Il patron Viola sul giovane appena ceduto alla Juventus

di Redazione ITASportPress
Fiorentina Commisso

Intervistato da La Nazione, il presidente della Fiorentina Rocco Commisso ha parlato di tanti temi caldi all’ambiente Viola. Dal mister Iachini fino alla cessione di Federico Chiesa, andato alla Juventus dopo una lunga telenovela di mercato.

Commisso: Iachini, Chiesa e stadio

Chiesa
Chiesa (getty images)

 

 

“Se mi sono pentito di essere venuto a Firenze? No, oddio, forse un minutino, ma scherzo”, ha detto Commisso in modo ironico. “Sto bene qui, la città è stupenda e voglio fare un grande calcio. Stadio? C’è bisogno di ristrutturarlo certo, ma da tempo. Perchè hanno aspettato Rocco per voler ristrutturare lo stadio? Vogliono che Rocco dia i soldi a qualcuno e questo vuole mangiare con i miei soldi? Non si fa così. Ci vuole un progetto, le cose si fanno bene e con calma”.
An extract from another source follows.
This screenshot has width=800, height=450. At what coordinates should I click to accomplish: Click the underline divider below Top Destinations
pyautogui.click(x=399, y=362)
Impossibile non parlare anche della squadra dal mister Iachini fino alla cessione di Chiesa: “Se Iachini resterà? Ecco l’altra bufala che gira. Iachini ha il massimo supporto da me, da Joe (Barone, ndr), da Pradè. Lui lo sa e lui è l’allenatore. Gli ho detto che con la Sampdoria abbiamo fatto schifo, e lui sa che qui i risultati contano. Ma ha la nostra fiducia. Se è sotto esame?  Siamo tutti sotto esame, anche io”. Su Chiesa: “L’ho sentito durante il lockdown, l’ho trattato come un figlio e lui nei miei confronti e di quelli della mia famiglia non ha fatto la cosa giusta. Si è comportato da ragazzino. Lasciamo stare questo argomento, ok?”, ha chiuso Commisso.